Q5: How important are turnkey projects to being considered one of the
biggest biogas companies?
A5: Very important. A
company that has delivered over 150 turnkey plants (like the group behind OPM)
has proven they can handle engineering, procurement, and startup. That
experience reduces risk for buyers. Many self-proclaimed biggest biogas
companies only supply components, not complete systems. Turnkey
capability shows real execution power.
Q6: What should I look for when evaluating the biggest biogas
companies for my project?
A6: Look at three things:
1) Do they make their own membrane or steam explosion technology? 2) What is
their gearbox warranty and bearing design? 3) How many turnkey projects have
they completed?

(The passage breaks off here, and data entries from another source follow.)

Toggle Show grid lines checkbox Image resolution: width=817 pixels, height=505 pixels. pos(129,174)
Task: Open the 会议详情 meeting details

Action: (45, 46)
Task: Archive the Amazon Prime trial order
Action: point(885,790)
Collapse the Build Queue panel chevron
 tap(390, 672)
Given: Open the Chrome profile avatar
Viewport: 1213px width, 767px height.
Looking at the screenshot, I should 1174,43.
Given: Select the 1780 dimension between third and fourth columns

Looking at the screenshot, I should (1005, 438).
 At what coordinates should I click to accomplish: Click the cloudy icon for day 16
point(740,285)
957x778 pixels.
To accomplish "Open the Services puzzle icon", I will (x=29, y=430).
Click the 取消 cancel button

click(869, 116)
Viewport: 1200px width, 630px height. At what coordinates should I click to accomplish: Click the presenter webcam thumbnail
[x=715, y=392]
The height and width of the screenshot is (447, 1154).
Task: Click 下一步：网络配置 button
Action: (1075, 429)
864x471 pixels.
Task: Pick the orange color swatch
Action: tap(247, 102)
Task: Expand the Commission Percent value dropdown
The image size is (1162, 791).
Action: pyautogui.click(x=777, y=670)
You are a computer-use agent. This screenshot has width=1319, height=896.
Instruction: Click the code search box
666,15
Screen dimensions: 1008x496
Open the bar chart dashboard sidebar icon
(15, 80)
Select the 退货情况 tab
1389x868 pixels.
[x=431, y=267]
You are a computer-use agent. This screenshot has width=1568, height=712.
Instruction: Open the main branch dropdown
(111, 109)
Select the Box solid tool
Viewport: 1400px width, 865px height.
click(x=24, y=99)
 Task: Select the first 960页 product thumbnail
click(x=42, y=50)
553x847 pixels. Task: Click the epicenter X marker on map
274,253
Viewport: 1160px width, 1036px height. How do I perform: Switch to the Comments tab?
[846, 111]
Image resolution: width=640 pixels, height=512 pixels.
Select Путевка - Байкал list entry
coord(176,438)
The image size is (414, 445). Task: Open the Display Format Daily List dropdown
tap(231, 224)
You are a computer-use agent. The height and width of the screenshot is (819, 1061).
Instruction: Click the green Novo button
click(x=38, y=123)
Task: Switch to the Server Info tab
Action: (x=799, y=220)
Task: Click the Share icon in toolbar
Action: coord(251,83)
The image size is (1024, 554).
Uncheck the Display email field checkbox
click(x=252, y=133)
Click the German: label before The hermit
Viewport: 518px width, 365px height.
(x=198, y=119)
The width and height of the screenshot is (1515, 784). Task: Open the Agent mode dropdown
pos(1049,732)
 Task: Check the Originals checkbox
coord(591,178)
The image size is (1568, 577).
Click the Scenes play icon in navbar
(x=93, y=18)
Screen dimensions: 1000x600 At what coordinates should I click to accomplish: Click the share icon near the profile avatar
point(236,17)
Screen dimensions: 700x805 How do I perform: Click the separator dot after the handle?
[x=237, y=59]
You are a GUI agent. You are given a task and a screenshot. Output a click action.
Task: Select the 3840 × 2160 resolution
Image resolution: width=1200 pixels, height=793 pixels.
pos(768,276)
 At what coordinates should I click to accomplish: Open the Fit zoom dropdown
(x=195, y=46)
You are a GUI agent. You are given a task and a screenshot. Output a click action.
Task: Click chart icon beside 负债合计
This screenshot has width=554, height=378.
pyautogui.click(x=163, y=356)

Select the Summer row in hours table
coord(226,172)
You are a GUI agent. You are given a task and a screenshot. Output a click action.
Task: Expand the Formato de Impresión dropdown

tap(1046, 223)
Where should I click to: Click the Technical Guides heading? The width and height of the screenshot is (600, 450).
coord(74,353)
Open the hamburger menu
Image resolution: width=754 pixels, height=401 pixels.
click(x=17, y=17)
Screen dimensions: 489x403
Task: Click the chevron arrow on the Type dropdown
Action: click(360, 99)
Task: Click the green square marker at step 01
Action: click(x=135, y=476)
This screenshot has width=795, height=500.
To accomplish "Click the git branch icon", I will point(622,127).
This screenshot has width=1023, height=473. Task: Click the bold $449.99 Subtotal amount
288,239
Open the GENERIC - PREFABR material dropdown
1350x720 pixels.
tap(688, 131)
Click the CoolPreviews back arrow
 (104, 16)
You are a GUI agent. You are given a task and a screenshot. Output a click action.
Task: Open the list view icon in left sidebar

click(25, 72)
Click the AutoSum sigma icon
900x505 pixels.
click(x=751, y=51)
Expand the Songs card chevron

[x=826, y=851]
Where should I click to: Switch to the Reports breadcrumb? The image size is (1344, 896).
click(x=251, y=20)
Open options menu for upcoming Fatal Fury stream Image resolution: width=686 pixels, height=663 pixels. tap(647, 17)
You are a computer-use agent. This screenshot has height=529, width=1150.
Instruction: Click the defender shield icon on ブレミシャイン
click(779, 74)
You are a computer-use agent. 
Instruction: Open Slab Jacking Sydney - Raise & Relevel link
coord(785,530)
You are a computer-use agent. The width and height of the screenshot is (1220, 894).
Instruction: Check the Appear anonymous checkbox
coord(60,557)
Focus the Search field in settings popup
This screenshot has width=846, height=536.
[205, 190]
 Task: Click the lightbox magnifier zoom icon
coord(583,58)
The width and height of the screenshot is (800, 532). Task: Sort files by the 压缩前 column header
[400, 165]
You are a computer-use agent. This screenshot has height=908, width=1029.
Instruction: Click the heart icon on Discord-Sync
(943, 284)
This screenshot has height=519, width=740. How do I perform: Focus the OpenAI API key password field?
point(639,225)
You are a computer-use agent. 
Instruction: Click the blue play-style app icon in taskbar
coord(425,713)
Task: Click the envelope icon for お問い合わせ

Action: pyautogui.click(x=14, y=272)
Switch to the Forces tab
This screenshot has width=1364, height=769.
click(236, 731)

The biggest biogas companies will answer these
with numbers, not brochures. Also ask about CO2 liquefaction integration – it’s
a sign of advanced thinking.
Q7: Is OPM considered one of the biggest biogas
companies?
A7: In terms of biogas upgrading and
pretreatment equipment manufacturing, yes. OPM (via OPPS GROUP) has the
production scale (100+ units/month), the technology (membrane, steam explosion,
heavy-duty pellet mills), and the project count (150+ turnkey projects). They
may not be a household name like Shell or TotalEnergies, but among plant
operators and equipment buyers, they rank as one of the biggest biogas
companies in the industrial equipment space. You can check their specs
at their website.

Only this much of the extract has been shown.